In Tripoli, the second largest Lebanese city in terms of population, there was a large explosion on Feb. 1. Official security reports say that a weapons and ammunition depot exploded, killing at least two Syrians. In addition, on May 4 in Tripoli Port the army seized a ship, called Lutfallah II, carrying tons of weapons and ammunition intended for the Syrian armed opposition. Official security sources said that Lutfallah II was the fifth ship that was smuggling weapons to Syrian oppositionists in Lebanon. But it was the first ship that Lebanese authorities have caught.
The armed presence is not limited to the Bekaa and the North — the two areas adjacent to Syria and through which the displaced Syrians come to Lebanon. On May 23, there was a clash between the army and gunmen in Caracas Street at the heart of Beirut. The clash lasted for eight hours during which period two people were killed. Subsequent official reports said they were Syrians belonging to a jihadist organization that has established a center in the heart of Beirut.
These are just a few examples out of hundreds that have been reported by the government and the media. These examples reflect how much the Lebanese are worried about the phenomenon of individual security matters and organized armed groups, which have accompanied the Syrian displacement to Lebanon. Most organized Syrian armed groups are jihadists, be they Syrians or from other nationalities. They have infiltrated Lebanon under civilian cover, which raises worries about their plans.

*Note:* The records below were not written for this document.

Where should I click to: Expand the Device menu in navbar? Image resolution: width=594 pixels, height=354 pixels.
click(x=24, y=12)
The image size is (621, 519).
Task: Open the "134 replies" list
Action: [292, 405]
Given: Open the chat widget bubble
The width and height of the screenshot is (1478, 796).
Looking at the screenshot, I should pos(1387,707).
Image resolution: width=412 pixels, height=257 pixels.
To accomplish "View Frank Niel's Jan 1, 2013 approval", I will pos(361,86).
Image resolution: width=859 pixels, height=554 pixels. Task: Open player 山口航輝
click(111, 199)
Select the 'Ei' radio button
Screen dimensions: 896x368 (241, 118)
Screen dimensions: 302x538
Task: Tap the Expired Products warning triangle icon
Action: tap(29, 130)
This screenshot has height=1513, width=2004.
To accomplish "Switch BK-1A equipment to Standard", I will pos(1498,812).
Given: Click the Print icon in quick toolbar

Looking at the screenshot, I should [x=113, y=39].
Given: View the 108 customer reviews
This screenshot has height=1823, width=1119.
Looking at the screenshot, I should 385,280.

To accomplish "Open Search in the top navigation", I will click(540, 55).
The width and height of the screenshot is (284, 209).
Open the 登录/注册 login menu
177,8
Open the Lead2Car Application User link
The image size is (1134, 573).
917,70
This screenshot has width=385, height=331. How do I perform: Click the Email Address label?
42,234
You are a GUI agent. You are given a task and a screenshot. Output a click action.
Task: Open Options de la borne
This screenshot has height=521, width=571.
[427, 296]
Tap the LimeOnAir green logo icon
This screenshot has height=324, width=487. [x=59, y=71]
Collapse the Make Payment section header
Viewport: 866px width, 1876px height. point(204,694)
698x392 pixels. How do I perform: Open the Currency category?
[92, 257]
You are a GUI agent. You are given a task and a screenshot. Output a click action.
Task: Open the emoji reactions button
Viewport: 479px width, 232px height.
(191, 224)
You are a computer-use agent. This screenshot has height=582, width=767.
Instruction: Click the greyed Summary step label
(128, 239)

Many Lebanese officials have begun raising questions about this matter, especially after clear demarcation lines separating the fighting parties have appeared in the Syrian civil war. This raises the question: Since both sides now have territories under their control, why are Syrian people moving to Lebanon?
Moreover, there is the financial and material motivation. The Lebanese government is unable to secure the necessary relief for the displaced. So it has appealed to foreign countries for an international donors conference that would provide grants and humanitarian aid. However, during last week’s cabinet meeting, Lebanese ministers said that some rich Gulf countries that are involved in the Syrian civil war told the Lebanese government that they are providing aid to the displaced directly — and not through the Lebanese government. The Lebanese government is concerned that this assistance includes financing for armed groups in Lebanon.
To illustrate that, a sociological study published last year on the conditions in Tripoli mentioned that there have been several clashes in Tripoli’s neighborhoods involving non-Lebanese fighters, including Syrians. The report said that they used modern rifles costing thousands of dollars each and that dozens of rounds, each costing at least one dollar, were fired every day. All that happened while the gunmen themselves live below the poverty line on less than two dollars a day!
Jean Aziz is a contributing writer for Al-Monitor’s Lebanon Pulse. He is a columnist at Al-Akhbar Lebanese newspaper and the host of a weekly political talk show on OTV, a Lebanese TV station.